„W Tobie, o Panie, cała ufność moja” – te słowa w niesamowity sposób współgrają z ilustracją okładki „Gościa” z marca 1934 r.
Kobieta z okładki... jej wyraz twarzy... jej spojrzenie... modlitewnik i różaniec... wnętrze kościoła oraz Kościół, którego cząstką jest ta krucha, ale silna kobieta... I podpis. Warto go powtórzyć: „W Tobie, o Panie, cała ufność moja”.

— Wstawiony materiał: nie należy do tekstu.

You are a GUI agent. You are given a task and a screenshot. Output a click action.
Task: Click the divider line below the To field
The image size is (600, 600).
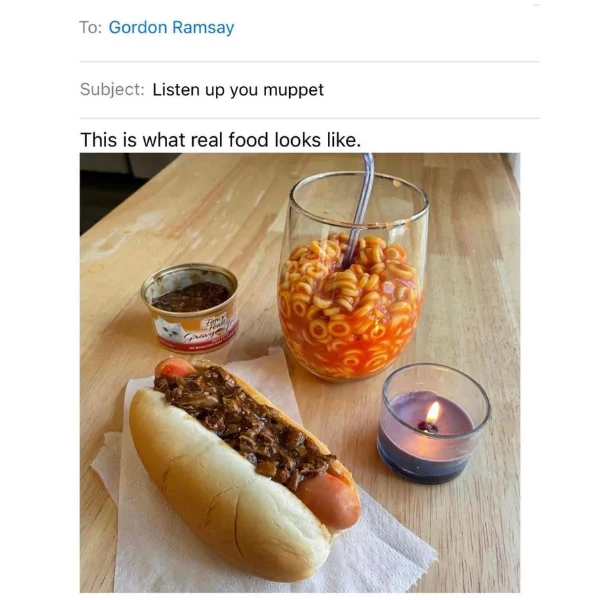310,61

W tym samym numerze „Gościa Niedzielnego” znajdziemy notkę o tym, że w Rzymie Ojciec Święty Pius XI ogłasza właśnie najnowszą świętą. Jest nią Ludwika de Marillac. „Jest to triumf nie tylko dla niej samej i założonego przez nią Zgromadzenia Sióstr Miłosierdzia, lecz jest to dzień chwały dla miłosierdzia chrześcijańskiego w ogóle, którego ona jest wielką przedstawicielką” – czytamy wydaniu GN sprzed 87 lat.
Ówczesny czytelnik nie wiedział jeszcze tego, co wiemy dziś, że 26 lat później, czyli w 1960 r., papież Jan XXIII ogłosi św. Ludwikę patronką dzieł miłosierdzia.